ワンドロ/おはよう・無防備

ぱあ、と眼前が白くなる。
と、と地に足を付け顔を前に向ければいつものセカイが広がった。
先に行っている、とメッセージを確認し、スマホをポケットに仕舞い込む。
今日はバイトが長引き、セカイに行くのが遅くなってしまった。
知らず、駆け足になる彰人に、声をかけたのはバーチャルシンガーの鏡音リンだ。
「やっほー、彰人くん!」
「…リン」
「今日は随分遅かったんだね!冬弥くん、待ちくたびれてたよー?」
無邪気に笑うリンがそんな事を言う。
言葉以上の意味を感じ、彰人は首を傾げた。
「…冬弥、なんかあったのか」
「ふっふー、行ってみてのお楽しみ!」
ブイサインを出すリンに疑問符を浮かべながら、彰人は駆け出す。
リンの言い方的には大変なことにはなっていなさそうだが。
「ちわっす、冬弥ぁ、待たせー…」
カフェのドアを開け、声をかければ中にいたMEIKOがしぃ、と指を口の前に立てる。
目線の先を見れば冬弥が机に突っ伏して眠っていた。
なるほど、待ちくたびれた、とは適切な言葉であったらしい。
「おーおー、無防備なこって」
すやすやと、少し幼い表情になった寝顔を晒す冬弥に彰人は複雑になりながら息を吐く。
随分疲れていたのか、この場所が安心出来るからなのか。
「ふふ、起きたら呼んでね。
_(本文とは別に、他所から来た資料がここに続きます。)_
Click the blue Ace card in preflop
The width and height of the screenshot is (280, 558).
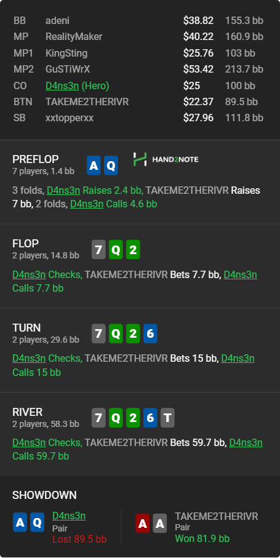coord(94,165)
珈琲でも淹れるわ」
「あ、どうも」
手を振るMEIKOに軽く会釈し、彰人は冬弥に向き直る。
ぐっすり眠る冬弥は見惚れるほどに無防備だ。
MEIKOのカフェだから兎も角、他の場所ではこんな無防備な顔を晒すのは辞めてほしい。
無防備なのは顔だけではなく、日に照らされた白い首筋もさらりと揺らぐツートンカラーの髪も…今の彼全てだ。
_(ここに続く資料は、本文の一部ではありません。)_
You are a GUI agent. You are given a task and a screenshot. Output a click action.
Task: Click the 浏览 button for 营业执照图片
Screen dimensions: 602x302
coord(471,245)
まあ冬弥は普段から無防備ではあるが…それは置いといて。
見ているだけではつまらなくなり、指を伸ばしかけ…やめた。
起こすのはなかなか忍びない。
…と。
「…ん、ぅ……」
ぽやり、と灰鼠色の瞳がゆったりと開いた。
涙に濡れたそれがオレンジに染まる。
「…あき、と……?」
少し掠れた声に彰人は笑いかけた。
この顔が見れるのは相棒の特権なのだろう、なんて思いながら。
夢から醒めた彼に、かける言葉を。